▸ **Exercise goal**
Reproduce the listing below from its first line up to and including the line that contains "Action: tap(529, 115)". Leave the pictures out of your answer.

Dataset records:
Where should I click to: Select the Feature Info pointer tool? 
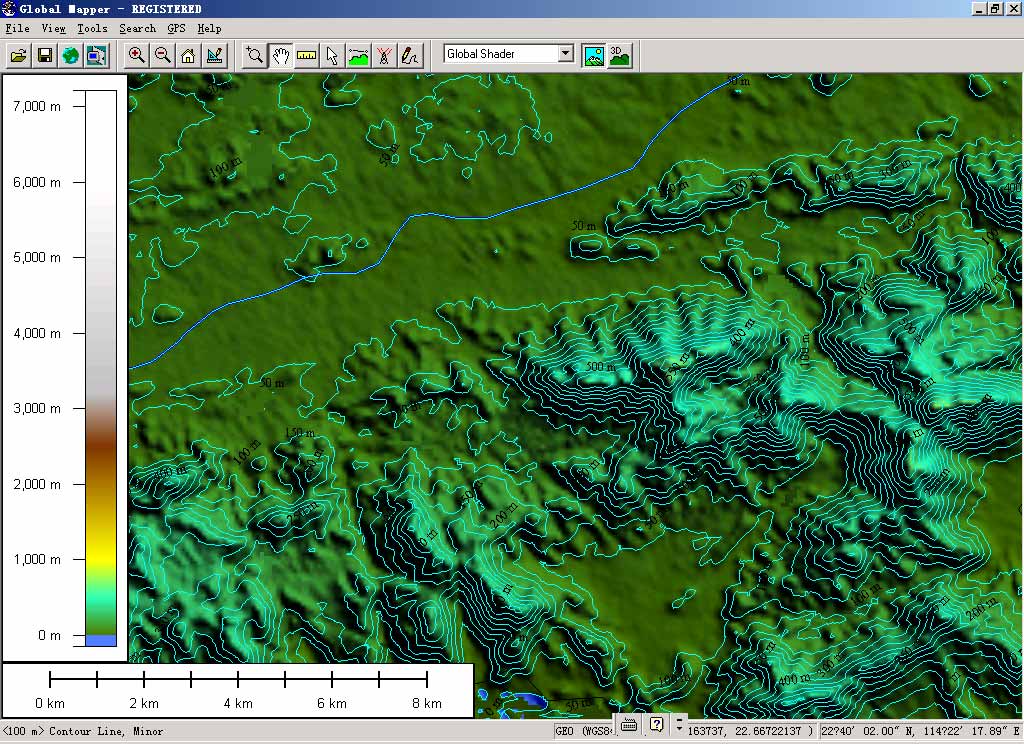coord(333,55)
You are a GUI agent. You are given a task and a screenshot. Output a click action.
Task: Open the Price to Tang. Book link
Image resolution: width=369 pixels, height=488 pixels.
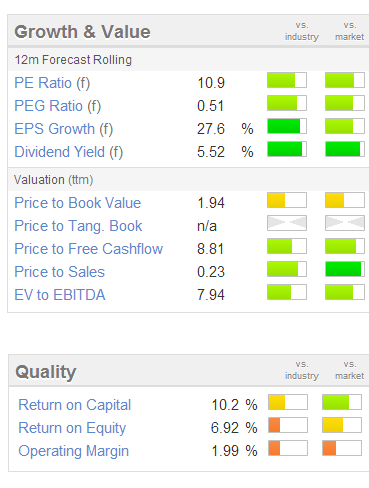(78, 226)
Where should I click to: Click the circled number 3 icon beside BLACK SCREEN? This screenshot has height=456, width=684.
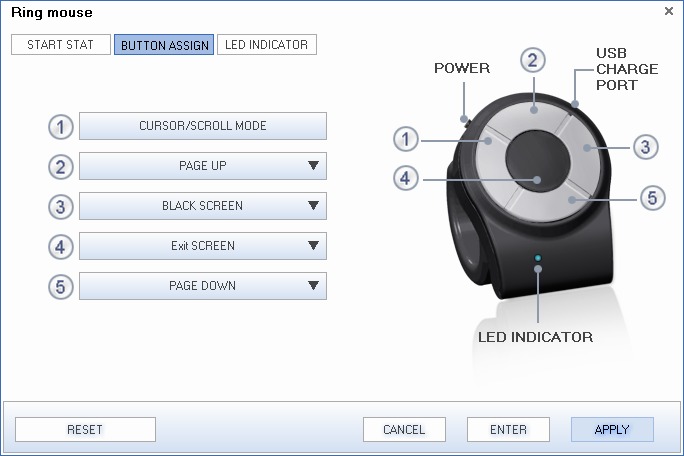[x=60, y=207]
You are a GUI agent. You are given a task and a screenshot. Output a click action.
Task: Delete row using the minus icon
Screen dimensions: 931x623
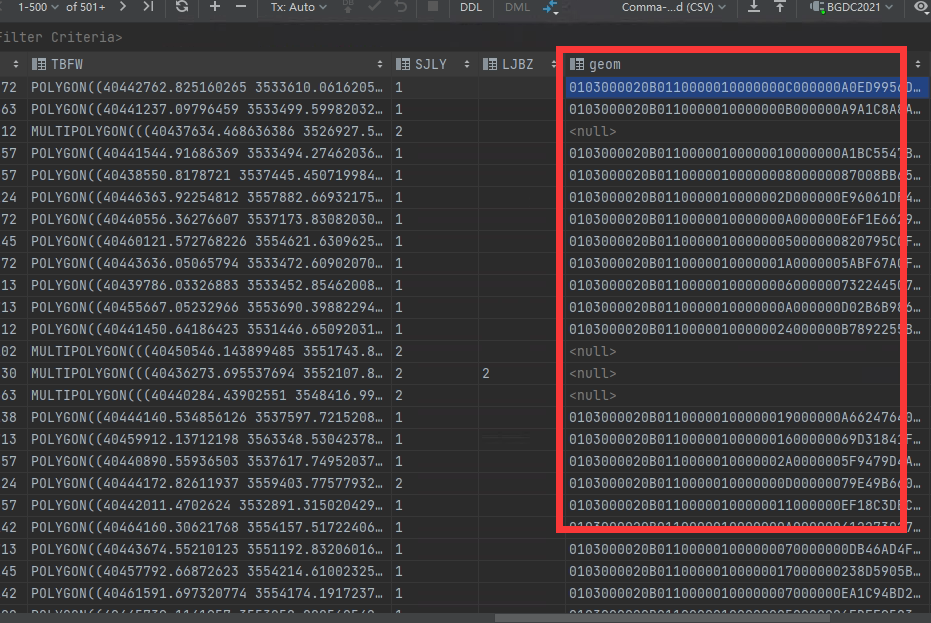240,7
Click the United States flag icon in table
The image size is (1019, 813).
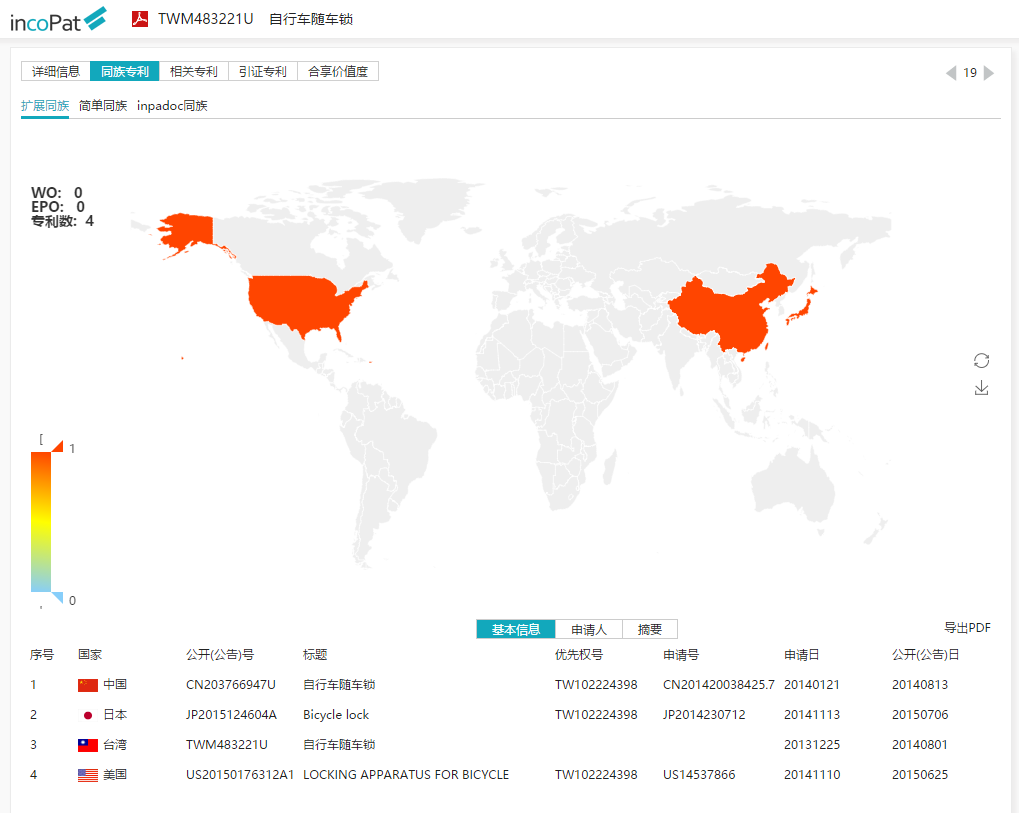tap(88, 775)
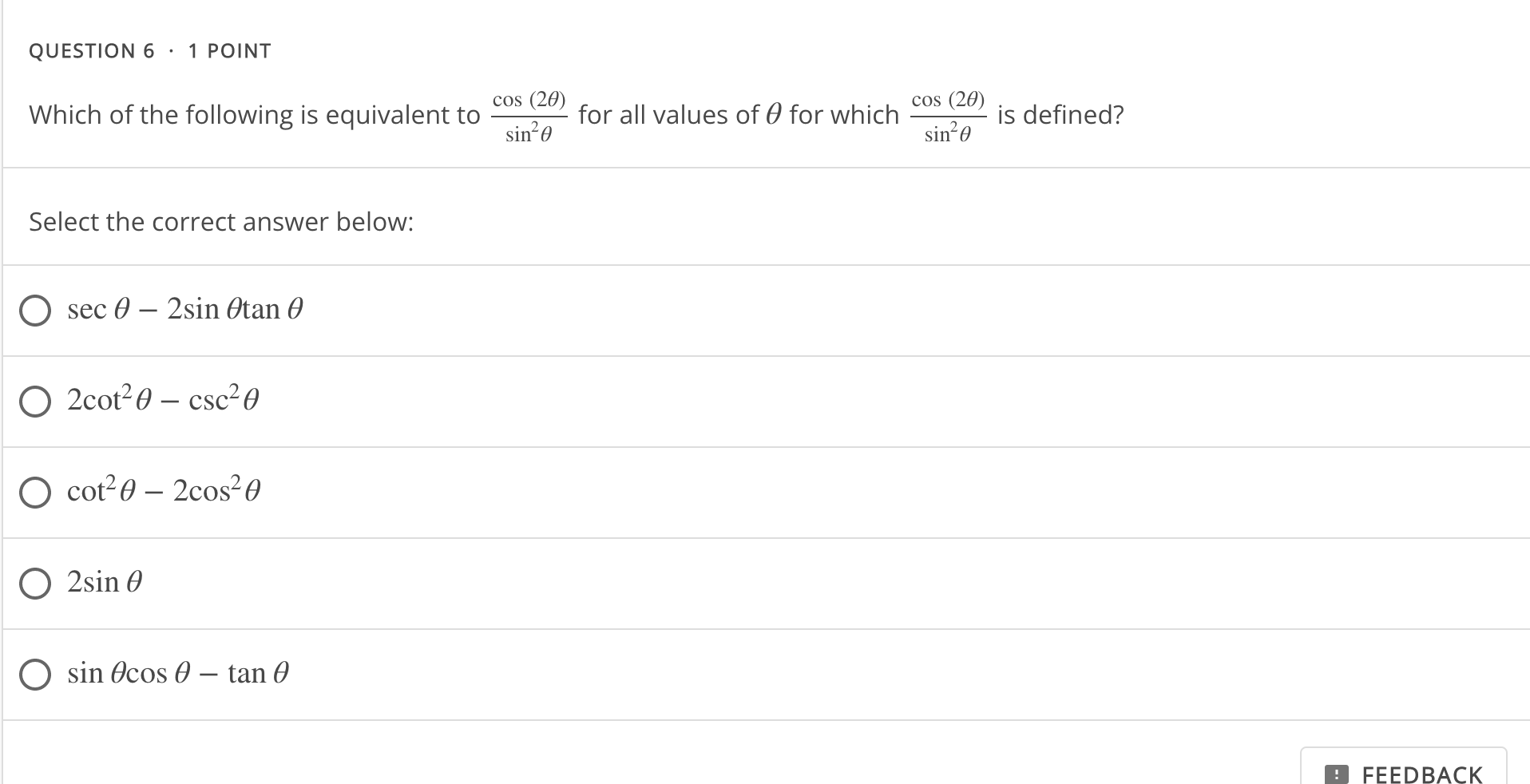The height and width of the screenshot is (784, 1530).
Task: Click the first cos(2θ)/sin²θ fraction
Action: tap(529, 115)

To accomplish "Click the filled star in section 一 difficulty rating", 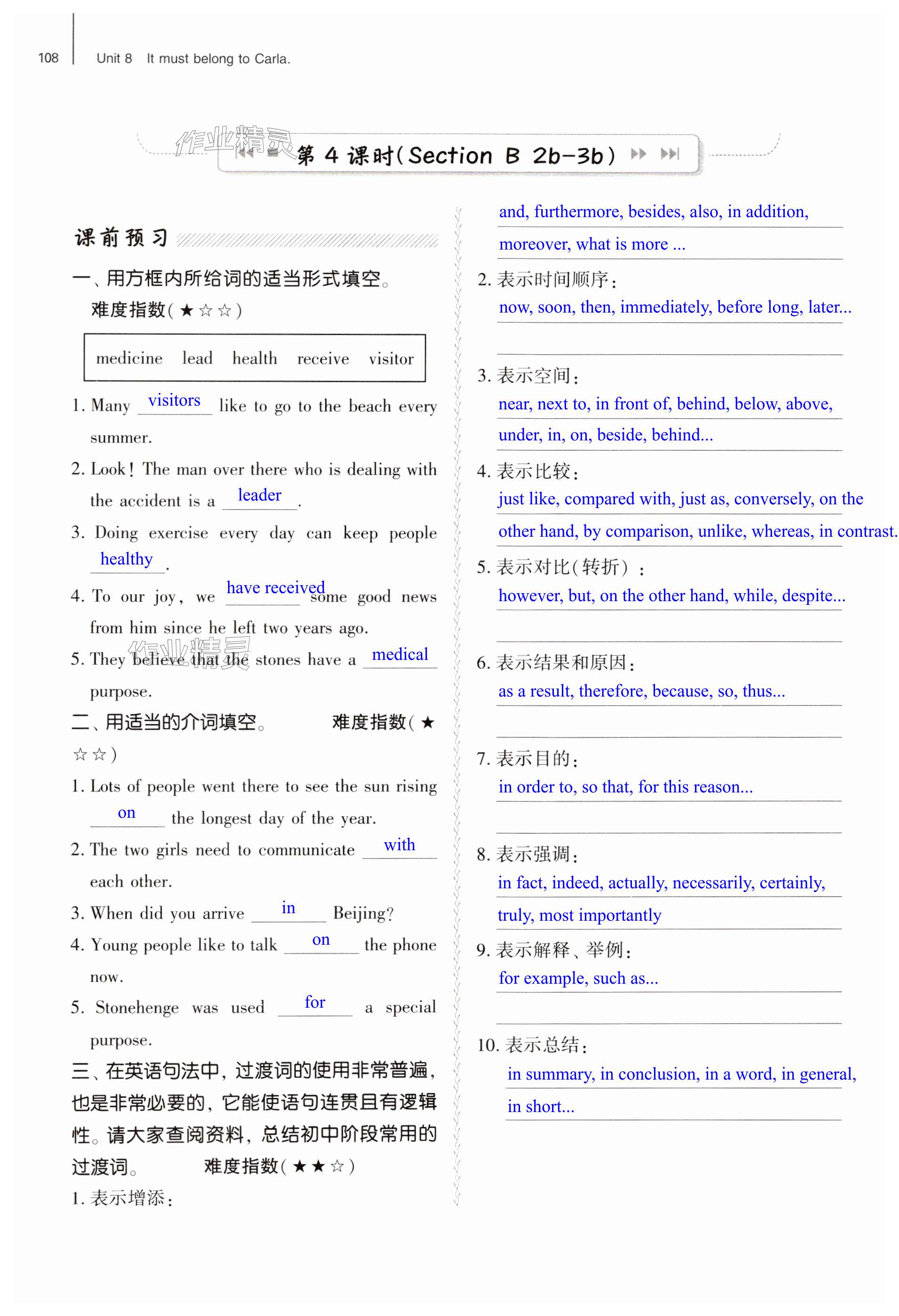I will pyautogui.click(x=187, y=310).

▸ **Answer in full**
Where should I click to: Select the Feature Info pointer tool? 
coord(333,55)
You are a GUI agent. You are given a task and a screenshot. Output a click action.
Task: Open the Price to Tang. Book link
Image resolution: width=369 pixels, height=488 pixels.
(78, 226)
Where should I click to: Click the circled number 3 icon beside BLACK SCREEN? This screenshot has height=456, width=684.
[x=60, y=207]
You are a GUI agent. You are given a task and a screenshot. Output a click action.
Task: Delete row using the minus icon
Screen dimensions: 931x623
240,7
Click the United States flag icon in table
The image size is (1019, 813).
tap(88, 775)
The height and width of the screenshot is (784, 1530).
Task: Click the first cos(2θ)/sin²θ fraction
Action: tap(529, 115)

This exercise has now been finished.